You can see above that we can use the loop to prepare the data to be transformed into XML elements. It is important to filter out any non-plain text characters out of the description, especially if you are using a rich text editor for the body of your blog. In the code above we used strip_tags() and h() to remove/escape any XML special characters from the content, as they could cause validation errors. Once we have set up the data for the feed, we can then use the RssHelper::item() method to create the XML in RSS format. Once you have all this setup, you can test your RSS feed by going to your site /posts/index.rss and you will see your new feed. It is always important that you validate your RSS feed before making it live. This can be done by visiting sites that validate the XML such as Feed Validator or the w3c site at http://validator.w3.org/feed/.

Note

You may need to set the value of ‘debug’ in your core configuration to 1 or to 0 to get a valid feed, because of the various debug information added automagically under higher debug settings that break XML syntax or feed validation rules.

Rss Helper API

property RssHelper::$action

Current action

property RssHelper::$base

Base URL

property RssHelper::$data

POSTed model data

property RssHelper::$field

Name of the current field

property RssHelper::$helpers

Helpers used by the RSS Helper

property RssHelper::$here

URL to current action

property RssHelper::$model

Name of current model

property RssHelper::$params

Parameter array

property RssHelper::$version

Default spec version of generated RSS.

RssHelper::channel(array $attrib = array (), array $elements = array (), mixed $content = null)
Return type:string

Returns an RSS <channel /> element.

RssHelper::document(array $attrib = array (), string $content = null)
Return type:string

Returns an RSS document wrapped in <rss /> tags.

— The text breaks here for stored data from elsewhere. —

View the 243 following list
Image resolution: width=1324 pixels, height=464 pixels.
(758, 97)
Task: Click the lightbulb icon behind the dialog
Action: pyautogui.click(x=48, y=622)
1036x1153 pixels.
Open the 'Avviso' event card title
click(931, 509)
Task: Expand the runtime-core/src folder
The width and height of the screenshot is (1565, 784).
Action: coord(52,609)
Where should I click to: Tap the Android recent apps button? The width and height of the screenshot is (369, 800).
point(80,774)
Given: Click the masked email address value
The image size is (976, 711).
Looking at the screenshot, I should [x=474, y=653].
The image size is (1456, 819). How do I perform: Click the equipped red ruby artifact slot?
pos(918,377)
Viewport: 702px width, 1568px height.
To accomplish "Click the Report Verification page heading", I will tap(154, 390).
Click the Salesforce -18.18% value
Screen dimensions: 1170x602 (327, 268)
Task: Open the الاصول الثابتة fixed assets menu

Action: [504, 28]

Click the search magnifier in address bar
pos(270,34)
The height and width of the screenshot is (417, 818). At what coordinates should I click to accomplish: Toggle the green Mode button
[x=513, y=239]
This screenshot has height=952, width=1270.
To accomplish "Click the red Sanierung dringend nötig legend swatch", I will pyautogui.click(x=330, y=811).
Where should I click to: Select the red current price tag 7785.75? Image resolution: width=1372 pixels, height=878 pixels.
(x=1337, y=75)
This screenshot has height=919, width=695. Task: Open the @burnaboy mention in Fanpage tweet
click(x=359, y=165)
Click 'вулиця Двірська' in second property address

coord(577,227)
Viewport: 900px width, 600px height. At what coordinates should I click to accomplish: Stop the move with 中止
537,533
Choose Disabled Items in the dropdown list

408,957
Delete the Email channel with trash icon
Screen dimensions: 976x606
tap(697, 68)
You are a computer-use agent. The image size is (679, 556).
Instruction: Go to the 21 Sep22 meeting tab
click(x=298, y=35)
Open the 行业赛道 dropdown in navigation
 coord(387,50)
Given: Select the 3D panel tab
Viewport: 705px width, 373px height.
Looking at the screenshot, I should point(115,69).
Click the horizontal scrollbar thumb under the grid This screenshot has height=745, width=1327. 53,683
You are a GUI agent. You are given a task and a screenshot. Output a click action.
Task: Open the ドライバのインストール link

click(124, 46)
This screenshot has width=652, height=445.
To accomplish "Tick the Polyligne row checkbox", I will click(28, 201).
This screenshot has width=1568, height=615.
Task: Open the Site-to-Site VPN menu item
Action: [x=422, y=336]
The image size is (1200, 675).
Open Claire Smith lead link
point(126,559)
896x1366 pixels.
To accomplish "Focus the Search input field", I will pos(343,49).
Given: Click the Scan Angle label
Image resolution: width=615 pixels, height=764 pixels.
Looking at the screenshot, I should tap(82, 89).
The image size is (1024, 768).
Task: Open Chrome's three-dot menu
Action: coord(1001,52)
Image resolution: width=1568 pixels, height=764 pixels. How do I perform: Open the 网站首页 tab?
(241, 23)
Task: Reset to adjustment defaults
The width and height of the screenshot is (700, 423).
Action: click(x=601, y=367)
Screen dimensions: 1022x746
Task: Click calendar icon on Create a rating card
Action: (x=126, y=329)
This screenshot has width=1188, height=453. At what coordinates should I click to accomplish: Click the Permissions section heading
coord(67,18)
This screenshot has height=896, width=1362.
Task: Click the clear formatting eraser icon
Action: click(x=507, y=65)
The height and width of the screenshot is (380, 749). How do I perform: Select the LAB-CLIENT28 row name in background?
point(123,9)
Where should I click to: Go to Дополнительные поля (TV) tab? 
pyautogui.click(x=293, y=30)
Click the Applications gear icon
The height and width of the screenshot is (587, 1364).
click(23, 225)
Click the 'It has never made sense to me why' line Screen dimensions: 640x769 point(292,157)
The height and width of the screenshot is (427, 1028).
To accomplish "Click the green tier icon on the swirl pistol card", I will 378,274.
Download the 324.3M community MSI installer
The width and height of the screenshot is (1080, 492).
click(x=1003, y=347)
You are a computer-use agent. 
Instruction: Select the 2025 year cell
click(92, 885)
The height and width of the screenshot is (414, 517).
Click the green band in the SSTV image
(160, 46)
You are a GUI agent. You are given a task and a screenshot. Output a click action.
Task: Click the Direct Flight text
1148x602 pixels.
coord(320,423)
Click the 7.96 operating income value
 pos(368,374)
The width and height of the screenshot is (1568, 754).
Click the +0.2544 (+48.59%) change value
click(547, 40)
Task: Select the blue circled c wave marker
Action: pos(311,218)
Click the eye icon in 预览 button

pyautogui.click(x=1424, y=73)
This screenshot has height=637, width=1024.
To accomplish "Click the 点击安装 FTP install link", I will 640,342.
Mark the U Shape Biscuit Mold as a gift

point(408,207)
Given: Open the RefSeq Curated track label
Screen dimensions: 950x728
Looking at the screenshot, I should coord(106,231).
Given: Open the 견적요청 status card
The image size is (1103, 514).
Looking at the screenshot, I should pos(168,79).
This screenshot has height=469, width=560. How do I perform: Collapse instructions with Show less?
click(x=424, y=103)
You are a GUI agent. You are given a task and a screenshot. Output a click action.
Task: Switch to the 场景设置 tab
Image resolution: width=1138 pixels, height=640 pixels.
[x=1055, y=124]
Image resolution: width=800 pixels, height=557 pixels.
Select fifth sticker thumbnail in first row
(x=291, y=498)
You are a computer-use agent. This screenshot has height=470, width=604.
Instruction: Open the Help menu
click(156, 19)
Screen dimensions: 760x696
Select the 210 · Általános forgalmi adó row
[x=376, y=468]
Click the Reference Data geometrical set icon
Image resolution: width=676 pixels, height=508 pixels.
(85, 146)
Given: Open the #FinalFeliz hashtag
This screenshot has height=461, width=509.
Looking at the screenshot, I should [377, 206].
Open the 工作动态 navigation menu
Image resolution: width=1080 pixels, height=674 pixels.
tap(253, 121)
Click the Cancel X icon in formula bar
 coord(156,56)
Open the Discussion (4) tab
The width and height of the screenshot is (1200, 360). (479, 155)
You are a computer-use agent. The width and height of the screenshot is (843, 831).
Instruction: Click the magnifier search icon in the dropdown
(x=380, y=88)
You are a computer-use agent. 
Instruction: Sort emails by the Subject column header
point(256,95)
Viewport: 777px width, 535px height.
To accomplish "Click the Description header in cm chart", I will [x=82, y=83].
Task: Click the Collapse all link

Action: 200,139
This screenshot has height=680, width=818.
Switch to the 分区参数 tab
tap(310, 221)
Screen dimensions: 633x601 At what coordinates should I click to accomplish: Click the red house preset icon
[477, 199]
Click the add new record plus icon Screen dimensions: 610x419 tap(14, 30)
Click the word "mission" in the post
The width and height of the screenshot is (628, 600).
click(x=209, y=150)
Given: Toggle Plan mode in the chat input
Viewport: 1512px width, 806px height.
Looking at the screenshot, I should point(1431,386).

RssHelper::elem(string $name, array $attrib = array (), mixed $content = null, boolean $endTag = true)
Return type:string

Generates an XML element.

RssHelper::item(array $att = array (), array $elements = array ())
Return type:string

Converts an array into an <item /> element and its contents.

RssHelper::items(array $items, mixed $callback = null)
Return type:string

Transforms an array of data using an optional callback, and maps it to a set of <item /> tags.

RssHelper::time(mixed $time)
Return type:string

Converts a time in any format to an RSS time. See TimeHelper::toRSS().